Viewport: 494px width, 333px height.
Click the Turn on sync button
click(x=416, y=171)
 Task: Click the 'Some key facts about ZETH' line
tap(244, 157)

____________________

**WHAT THIS TASK INVOLVES**
What is needed here is the full listing, restated word for word.

**REPLY**
Viewport: 494px width, 333px height.
Click the Turn on sync button
click(x=416, y=171)
 Task: Click the 'Some key facts about ZETH' line
tap(244, 157)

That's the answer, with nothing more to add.